▶ **Instructions to follow**
Each line from the one containing "Go to the 我的 profile icon" to the end of the material below is to be restated exactly, with pictures skipped.

○ ○ ○ ○ ○ ○ ○

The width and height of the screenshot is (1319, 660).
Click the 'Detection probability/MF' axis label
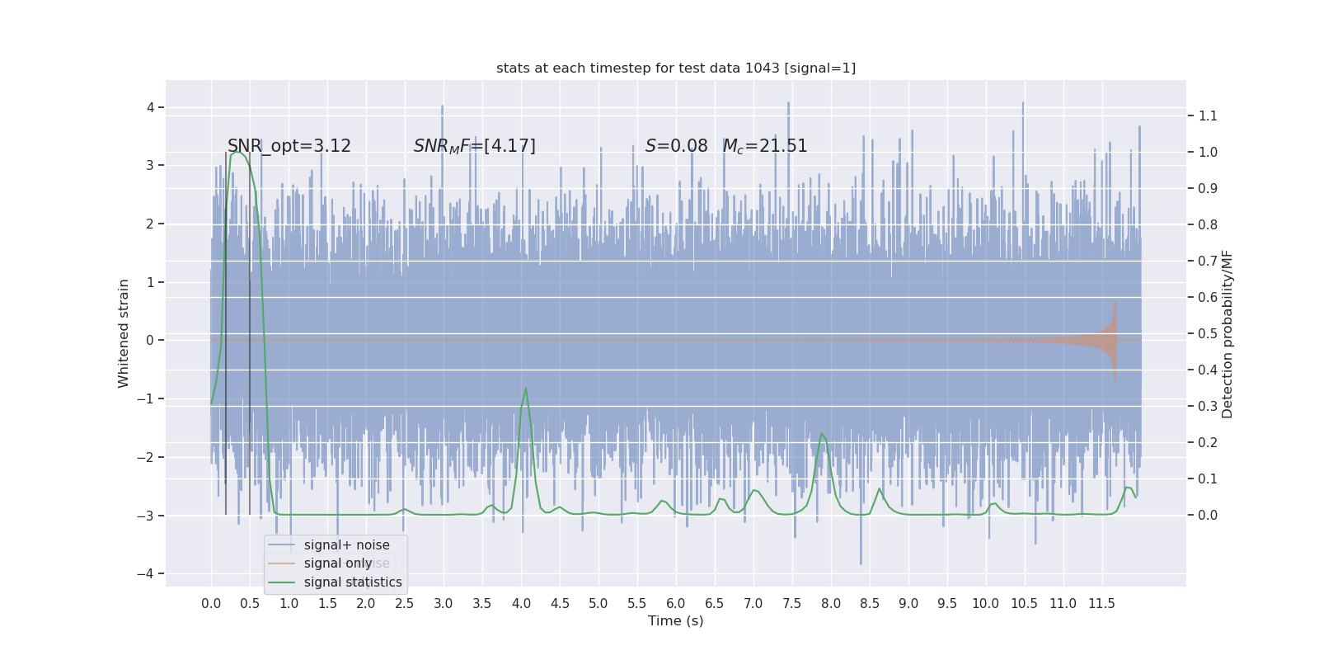coord(1227,334)
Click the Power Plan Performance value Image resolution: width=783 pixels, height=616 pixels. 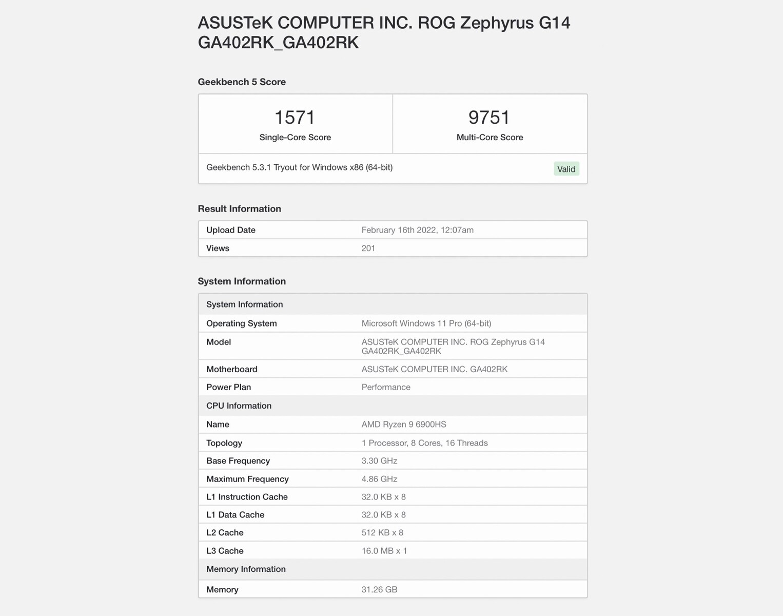click(386, 387)
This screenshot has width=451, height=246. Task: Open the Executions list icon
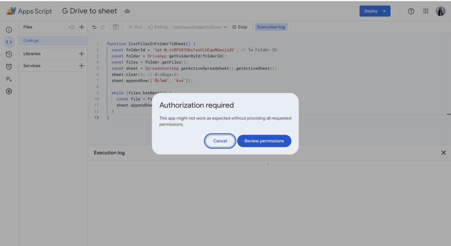click(9, 79)
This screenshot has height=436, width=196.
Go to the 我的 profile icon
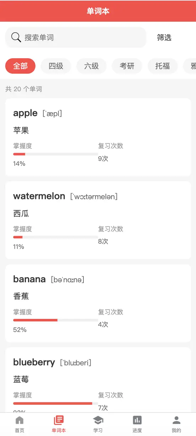click(176, 420)
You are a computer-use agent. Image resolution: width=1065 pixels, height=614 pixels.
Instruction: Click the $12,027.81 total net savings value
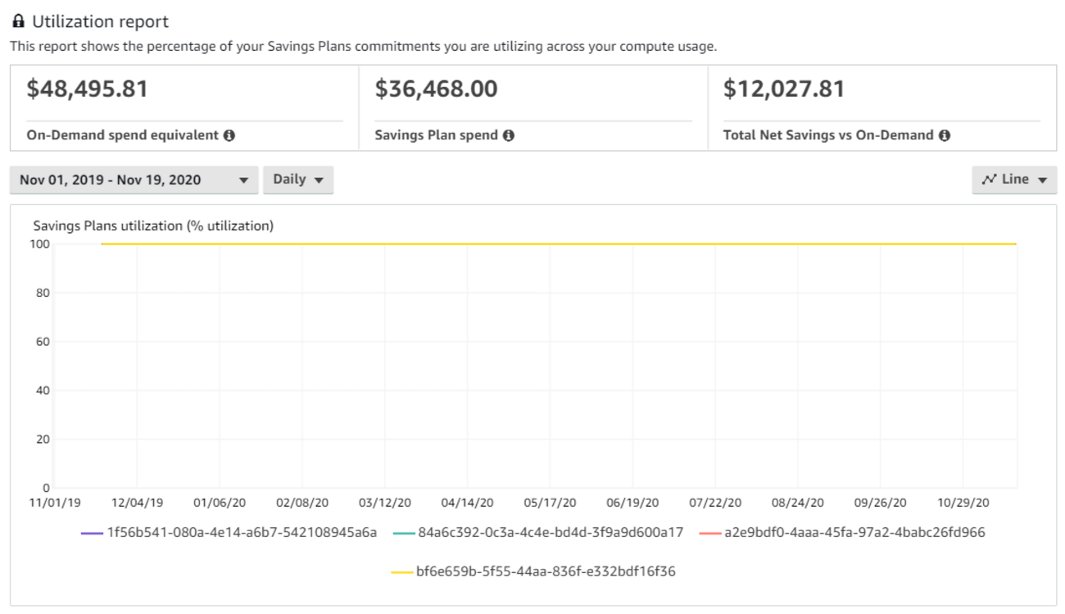[784, 89]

○ ○ ○ ○ ○ ○ ○

▶ **Answer box**
Go to the 我的 profile icon
click(176, 420)
You are a computer-use agent. Image resolution: width=1065 pixels, height=614 pixels.
Instruction: Click the $12,027.81 total net savings value
[784, 89]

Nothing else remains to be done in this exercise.